Die eigenen Grenzen erkennen

Meine Pandemie begann mit dem Verbot meiner Tätigkeiten. Ich nahm es als eine Tatsache. Als eine Gelegenheit, innezuhalten, langsamer zu werden und nachzudenken

Ich erkannte, dass ich trotz des äußerlichen Wohlbefindens, eines Lächelns auf meinem Gesicht und all den Kunden mich einsam wie nie zuvor fühlte! Ruhe, Freizeit und Familie traten in den Hintergrund. Und als Lockdown kam, fühlte ich mich ohne meiner Arbeit sehr unwohl.

Als ich mit der Realität alleingelassen wurde, musste ich feststellen, dass es auch in meiner Familie Unbehagen und Irritationen gibt. Mir wurde klar, dass ich nicht für finanzielle Sicherheit arbeitete… aber wofür dann?
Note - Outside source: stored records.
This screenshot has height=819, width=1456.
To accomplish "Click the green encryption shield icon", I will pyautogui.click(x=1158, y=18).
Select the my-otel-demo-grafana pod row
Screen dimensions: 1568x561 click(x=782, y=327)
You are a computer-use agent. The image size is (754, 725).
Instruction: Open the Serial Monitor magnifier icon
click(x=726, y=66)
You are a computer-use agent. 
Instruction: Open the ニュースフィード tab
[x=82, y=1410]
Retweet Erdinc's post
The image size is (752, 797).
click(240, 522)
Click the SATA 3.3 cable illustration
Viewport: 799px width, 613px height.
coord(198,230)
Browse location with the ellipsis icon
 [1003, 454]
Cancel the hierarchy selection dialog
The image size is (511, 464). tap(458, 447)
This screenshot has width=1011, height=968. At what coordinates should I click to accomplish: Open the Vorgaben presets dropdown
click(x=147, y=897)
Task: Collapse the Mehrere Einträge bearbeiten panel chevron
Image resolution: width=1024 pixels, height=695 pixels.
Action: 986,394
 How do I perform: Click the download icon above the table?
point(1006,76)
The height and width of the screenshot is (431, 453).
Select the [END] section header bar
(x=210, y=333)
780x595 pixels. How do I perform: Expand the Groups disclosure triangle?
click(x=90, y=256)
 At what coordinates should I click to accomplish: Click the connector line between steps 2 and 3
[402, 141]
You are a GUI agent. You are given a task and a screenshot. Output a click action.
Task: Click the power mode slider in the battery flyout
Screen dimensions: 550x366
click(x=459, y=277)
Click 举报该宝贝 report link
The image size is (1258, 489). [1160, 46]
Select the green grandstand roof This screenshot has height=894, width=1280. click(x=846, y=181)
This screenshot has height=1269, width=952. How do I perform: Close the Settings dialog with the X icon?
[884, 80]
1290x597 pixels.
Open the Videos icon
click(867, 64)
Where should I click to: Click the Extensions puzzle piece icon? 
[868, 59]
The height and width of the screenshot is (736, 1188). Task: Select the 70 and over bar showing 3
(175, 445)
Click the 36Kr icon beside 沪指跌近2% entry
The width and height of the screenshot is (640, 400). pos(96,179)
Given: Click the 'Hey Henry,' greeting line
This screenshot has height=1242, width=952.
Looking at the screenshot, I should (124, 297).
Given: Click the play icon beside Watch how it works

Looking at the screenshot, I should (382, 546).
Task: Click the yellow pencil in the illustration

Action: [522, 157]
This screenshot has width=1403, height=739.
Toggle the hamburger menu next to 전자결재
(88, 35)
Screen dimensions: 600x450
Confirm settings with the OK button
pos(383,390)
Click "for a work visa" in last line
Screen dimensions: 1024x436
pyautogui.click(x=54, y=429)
Zu einer Zeit war ich überwältigt von Ehrgeiz, Selbstverwirklichung, eines persönlichen Brands! Ich habe aufgehört, mit den Forderungen fertig zu werden, die ich auch selbst gestellt habe. Ich rannte weiter, verstand aber nicht warum… Masochistisches Verhalten bei der Arbeit, erhöhte Anforderungen an mich selbst, endlose Beschäftigung erwiesen sich als Versuch, unangenehme Dinge nicht zu bemerken, im Verborgenen zu handeln, zu vermeiden, zu unterschätzen, nichts zu sehen. Aber… war es notwendig?

Ich möchte keine Angst mehr haben, auf mich selbst zu hören. Keine Angst zu haben, Verantwortung zu übernehmen. Oder die falsche Entscheidung zu treffen. Ich möchte „ich will“ herausfinden und „es ist notwendig“ entfernen.

Als ich merkte, dass ich nicht mit mir selbst fertig werden konnte, ging ich zur Therapie. Ich gab selbst mir Zeit, mich mit mir und meinem Leben auseinanderzusetzen. Ich möchte mir selbst vertrauen und nicht darauf warten, dass mich jemand glücklich macht.

Jetzt möchte ich ehrlich zu mir selbst sein.

Meine Pandemie ist eine Gelegenheit, meine eigene Grenzen zu sehen und meine Illusionen zu erkennen.
Meine Pandemie ist eine Gelegenheit, ein neues Level zu erreichen.